● **Reading passage**
Printable worksheet
The Senior Dog Healthspan Scorecard
A 10-minute baseline for noticing what changed before everything feels urgent.
Use this worksheet to capture your dog’s current baseline across mobility, weight, dental clues, behavior, quality of life, and senior-care planning. The goal is not to diagnose your dog. The goal is to notice patterns, track changes, and bring better questions to your veterinarian.
Tip: use your browser’s print command if you want a paper copy or PDF.
Use this safely
Educational only. Dog Longevity Lab is not veterinary advice. We do not diagnose, treat, or prescribe. If you notice new, severe, painful, scary, or worsening symptoms, contact your veterinarian instead of waiting for a checklist.
1. Dog profile and baseline dates
Dog name:
Age:
Breed/mix:
Current weight:
Last vet exam:
Last bloodwork:
Last dental evaluation or cleaning:
Known diagnoses or medications:
Baseline status
- I know the date of my dog’s last vet exam.
- I know the date of my dog’s last bloodwork.
- I know the date of my dog’s last dental evaluation or cleaning.
- I am missing one or more dates and want to ask my clinic.
Vet questions
- At this age and size, what should we be tracking every month?
- Are there breed- or size-specific risks I should watch for?
- Are my dog’s baseline exam, bloodwork, dental, and weight records current enough?
2. Mobility and home setup
Check anything that changed or became more noticeable in the last 3–6 months.

● **What the task requires**
Retype the senior dog healthspan scorecard worksheet exactly, from start to finish.

[Records from a data source]
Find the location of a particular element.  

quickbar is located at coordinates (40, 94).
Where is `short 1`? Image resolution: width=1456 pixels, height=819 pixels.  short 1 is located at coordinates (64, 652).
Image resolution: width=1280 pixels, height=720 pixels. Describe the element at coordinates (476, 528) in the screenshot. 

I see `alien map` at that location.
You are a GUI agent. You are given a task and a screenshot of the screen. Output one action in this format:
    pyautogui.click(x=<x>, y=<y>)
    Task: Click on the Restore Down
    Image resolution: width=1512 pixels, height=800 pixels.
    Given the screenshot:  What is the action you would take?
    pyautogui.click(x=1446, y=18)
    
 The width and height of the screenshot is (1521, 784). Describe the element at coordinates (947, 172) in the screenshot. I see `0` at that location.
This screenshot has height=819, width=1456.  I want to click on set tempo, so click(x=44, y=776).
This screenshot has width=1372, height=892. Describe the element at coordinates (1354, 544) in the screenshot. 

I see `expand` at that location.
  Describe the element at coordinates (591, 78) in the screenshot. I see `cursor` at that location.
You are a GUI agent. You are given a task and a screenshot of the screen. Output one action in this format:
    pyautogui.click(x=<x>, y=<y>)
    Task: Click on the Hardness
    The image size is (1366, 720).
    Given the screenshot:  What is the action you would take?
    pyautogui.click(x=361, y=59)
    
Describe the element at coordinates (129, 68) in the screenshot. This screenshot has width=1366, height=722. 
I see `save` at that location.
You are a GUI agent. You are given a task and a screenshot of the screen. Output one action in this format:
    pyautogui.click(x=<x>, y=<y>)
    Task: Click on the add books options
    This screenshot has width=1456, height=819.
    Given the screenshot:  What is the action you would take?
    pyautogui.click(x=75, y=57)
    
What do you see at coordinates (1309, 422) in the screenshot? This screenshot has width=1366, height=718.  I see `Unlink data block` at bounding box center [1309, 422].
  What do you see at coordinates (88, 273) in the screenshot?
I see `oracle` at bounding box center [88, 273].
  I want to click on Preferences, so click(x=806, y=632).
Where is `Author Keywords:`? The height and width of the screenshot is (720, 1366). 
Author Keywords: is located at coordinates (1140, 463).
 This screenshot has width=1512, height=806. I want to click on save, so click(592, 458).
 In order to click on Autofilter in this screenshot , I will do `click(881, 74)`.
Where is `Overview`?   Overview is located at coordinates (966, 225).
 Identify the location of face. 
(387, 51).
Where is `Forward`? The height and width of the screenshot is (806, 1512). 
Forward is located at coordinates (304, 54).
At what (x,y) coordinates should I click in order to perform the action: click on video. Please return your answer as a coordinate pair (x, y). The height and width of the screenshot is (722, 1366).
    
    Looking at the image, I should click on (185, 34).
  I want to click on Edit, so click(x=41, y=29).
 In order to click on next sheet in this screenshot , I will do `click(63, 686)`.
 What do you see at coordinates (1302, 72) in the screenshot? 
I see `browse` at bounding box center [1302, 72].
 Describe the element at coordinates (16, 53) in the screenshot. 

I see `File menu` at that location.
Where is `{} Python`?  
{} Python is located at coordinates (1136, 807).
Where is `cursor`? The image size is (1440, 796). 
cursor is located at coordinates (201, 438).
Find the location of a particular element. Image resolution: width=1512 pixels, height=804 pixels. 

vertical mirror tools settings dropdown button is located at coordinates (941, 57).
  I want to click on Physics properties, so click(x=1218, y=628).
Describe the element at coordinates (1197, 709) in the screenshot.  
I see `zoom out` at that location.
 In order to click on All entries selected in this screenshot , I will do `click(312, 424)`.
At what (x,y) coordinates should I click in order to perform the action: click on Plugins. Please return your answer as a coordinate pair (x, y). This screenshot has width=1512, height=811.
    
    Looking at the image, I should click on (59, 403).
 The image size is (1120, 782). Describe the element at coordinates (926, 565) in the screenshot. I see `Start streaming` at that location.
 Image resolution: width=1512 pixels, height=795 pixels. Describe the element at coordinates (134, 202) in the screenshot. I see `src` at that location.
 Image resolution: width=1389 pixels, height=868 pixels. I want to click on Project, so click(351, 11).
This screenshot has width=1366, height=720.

● **The completed task**
Printable worksheet
The Senior Dog Healthspan Scorecard
A 10-minute baseline for noticing what changed before everything feels urgent.
Use this worksheet to capture your dog’s current baseline across mobility, weight, dental clues, behavior, quality of life, and senior-care planning. The goal is not to diagnose your dog. The goal is to notice patterns, track changes, and bring better questions to your veterinarian.
Tip: use your browser’s print command if you want a paper copy or PDF.
Use this safely
Educational only. Dog Longevity Lab is not veterinary advice. We do not diagnose, treat, or prescribe. If you notice new, severe, painful, scary, or worsening symptoms, contact your veterinarian instead of waiting for a checklist.
1. Dog profile and baseline dates
Dog name:
Age:
Breed/mix:
Current weight:
Last vet exam:
Last bloodwork:
Last dental evaluation or cleaning:
Known diagnoses or medications:
Baseline status
- I know the date of my dog’s last vet exam.
- I know the date of my dog’s last bloodwork.
- I know the date of my dog’s last dental evaluation or cleaning.
- I am missing one or more dates and want to ask my clinic.
Vet questions
- At this age and size, what should we be tracking every month?
- Are there breed- or size-specific risks I should watch for?
- Are my dog’s baseline exam, bloodwork, dental, and weight records current enough?
2. Mobility and home setup
Check anything that changed or became more noticeable in the last 3–6 months.